Les profits d’aujourd’hui sont les investissements de demain et les emplois d’après-demain.

En effet, ce sont les profits qui permettent l’investissement (même s’ils ne lui sont pas entièrement dévolus). Investissement sans lequel l’entreprise ne peut préparer le futur, donc son avenir, à commencer par sa simple subsistance. Car ceux qui exècrent les profits semblent oublier qu’une entreprise, aussi grande soit-elle, n’est jamais assurée de sa survie. C’est pourtant une évidence : si ce qu’elle propose est dépassé, les clients se détourneront. Ou si des concurrents proposent mieux, ils iront acheter auprès d’eux. L’entreprise, quelle qu’elle soit, n’a donc pas le choix : elle doit nécessairement investir. Pas de profits, pas d’investissements. Ou alors des difficultés à pouvoir investir, car il faudra le faire par l’endettement. Et qui prêtera à une entreprise qui ne convainc pas, dont l’avenir semble trop incertain ?

 

Une condition nécessaire, même si pas forcément suffisante

Les profits sont donc une condition essentielle pour pouvoir investir dans de bonnes conditions, et l’investissement est une condition sine qua non pour assurer son avenir. Au pire, pour éviter un déclin trop rapide voire la disparition, au mieux si tout fonctionne bien (ce qui n’est jamais assuré et donne lieu là encore à des incompréhensions), pour offrir les conditions qui permettront d’assurer la croissance, et donc la nécessité et la capacité à embaucher (« les emplois de demain »). Et/ou à assurer les niveaux de salaire, envisager le versement de primes et, si tout se passe vraiment très bien, à augmenter les salaires dès que les conditions y sont favorables.
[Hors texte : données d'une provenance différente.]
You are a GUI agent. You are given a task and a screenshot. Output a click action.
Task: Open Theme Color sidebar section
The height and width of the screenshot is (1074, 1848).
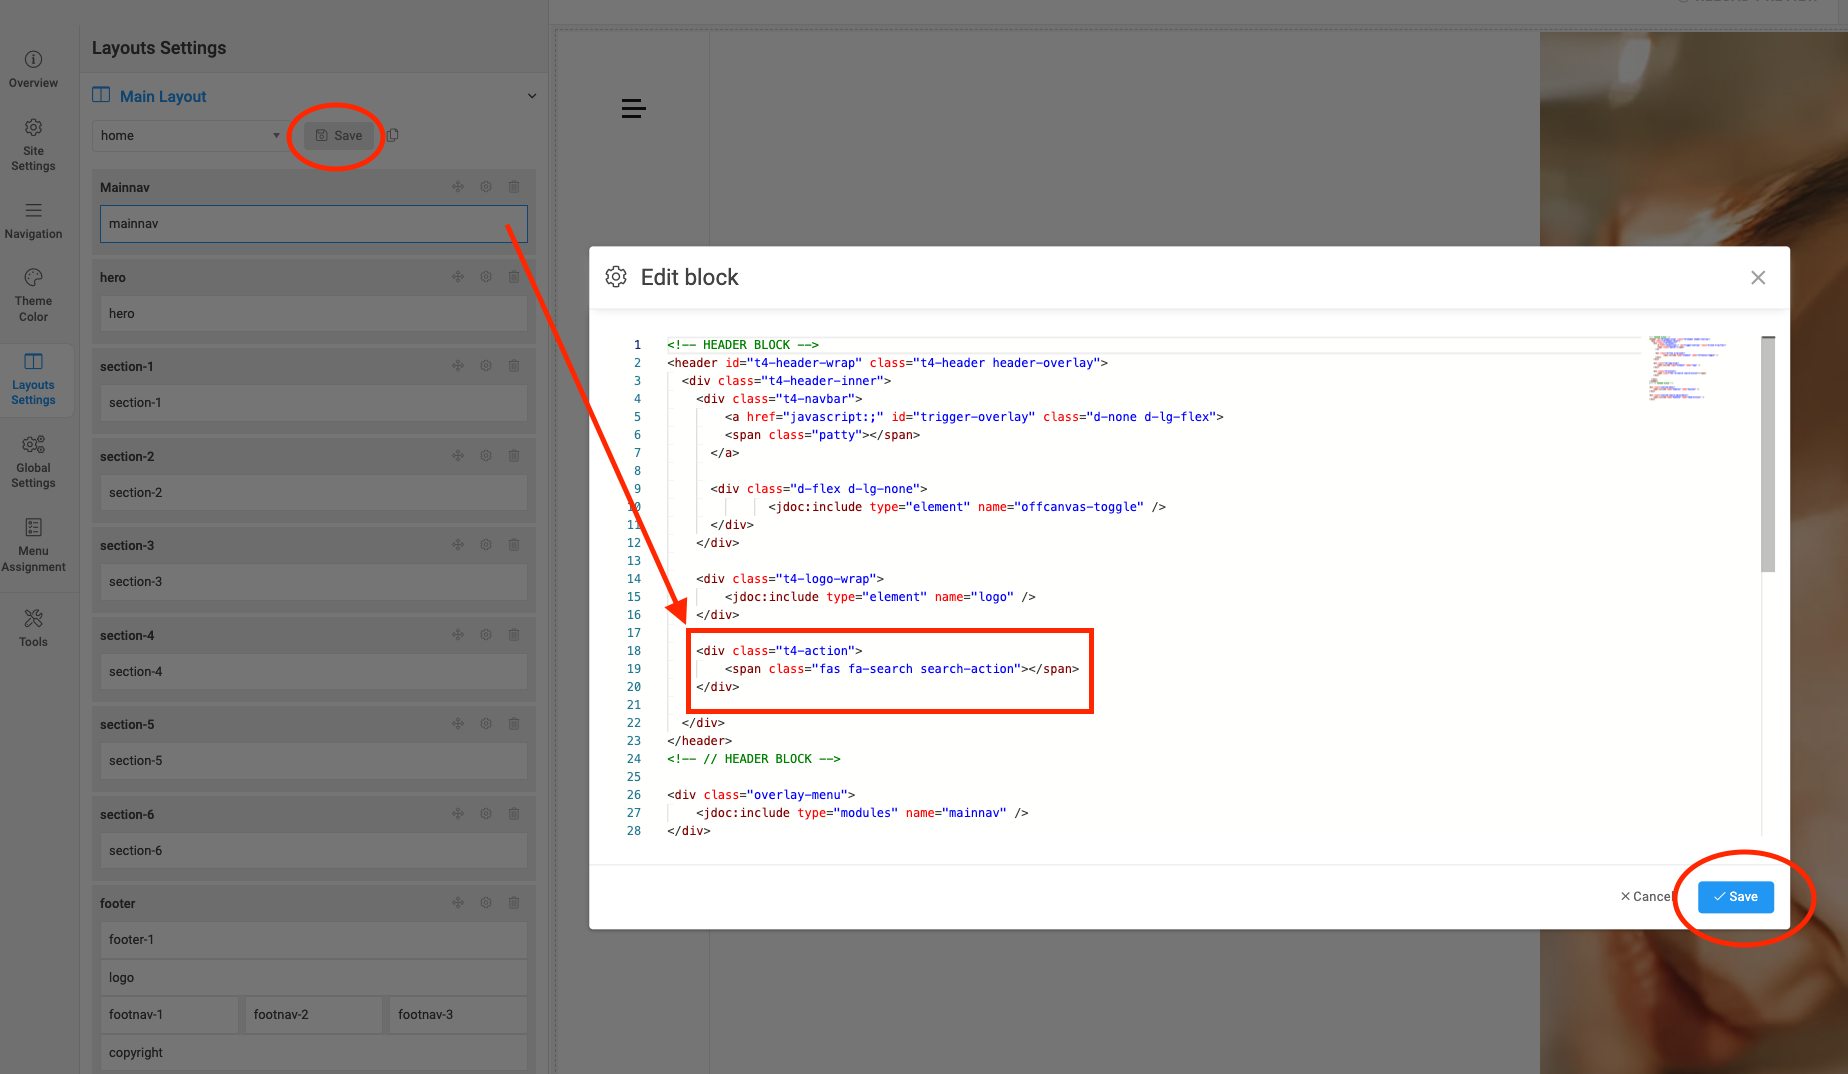[33, 294]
On l’aura compris, le profit n’est qu’une condition préalable, nécessaire, dans un contexte de concurrence (saine) pour pouvoir continuer à financer la recherche, l’ingéniosité de la création, de l’innovation, permettre d’assouvir les besoins des individus. C’est par l’ordre spontané que l’on peut envisager de réaliser l’harmonie sociale qui pourra en résulter.
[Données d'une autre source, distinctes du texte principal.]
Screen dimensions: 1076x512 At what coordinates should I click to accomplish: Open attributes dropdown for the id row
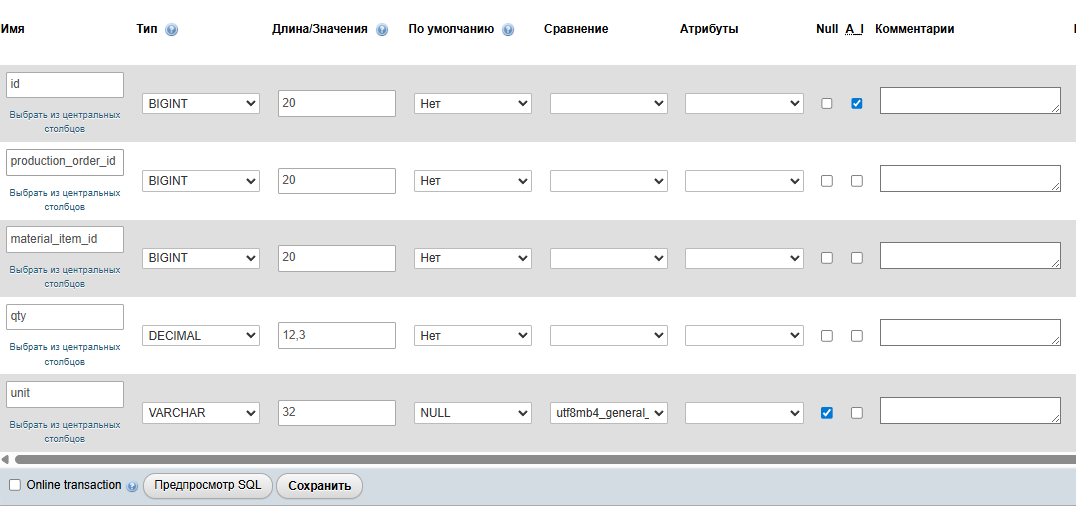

Satisfaire les besoins passe par l’échange. En effet, on peut difficilement vivre en autarcie. Toute autre idée n’est qu’illusion, ou préjugé faux dans ses fondements.

 

Les profits, pas l’alpha et l’oméga du libéralisme

En conclusion, si les profits sont une condition essentielle dans le système capitaliste et que le libéralisme est un cadre favorable à la liberté d’entreprendre et, de là, à ce qui permet d’envisager la prospérité et un certain bien-être physique et matériel, il ne s’agit pas d’une fin en soi. Jamais le libéralisme n’a considéré le profit de la sorte. Son dessein va tout naturellement bien au-delà.
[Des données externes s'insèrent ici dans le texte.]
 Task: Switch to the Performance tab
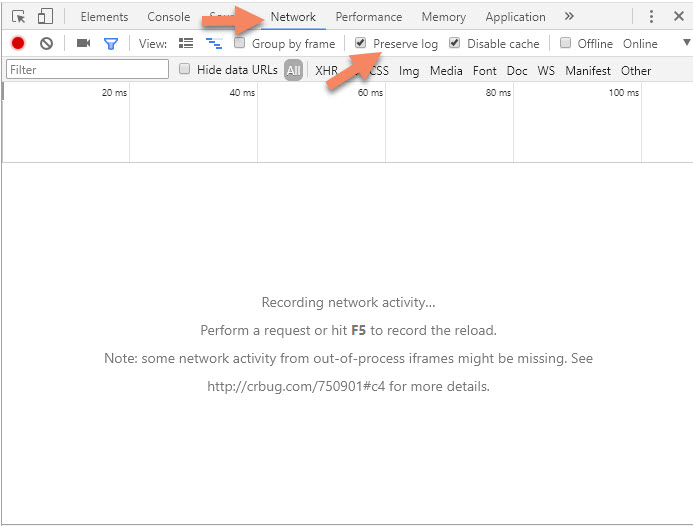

Si l’on revient à l’allusion à la pyramide de Maslow en préambule de cet article, une fois assuré du mieux possible les conditions de base de l’existence, bien entendu que ce qui est recherché ensuite et constitue l’ambition ultime (et n’est pas propre uniquement, bien évidemment au libéralisme), ce sont les trois niveaux suivants et en particulier le dernier (l’accomplissement de soi).

Ce qui sera d’autant plus atteignable, a priori, dans une société où l’on défend les libertés.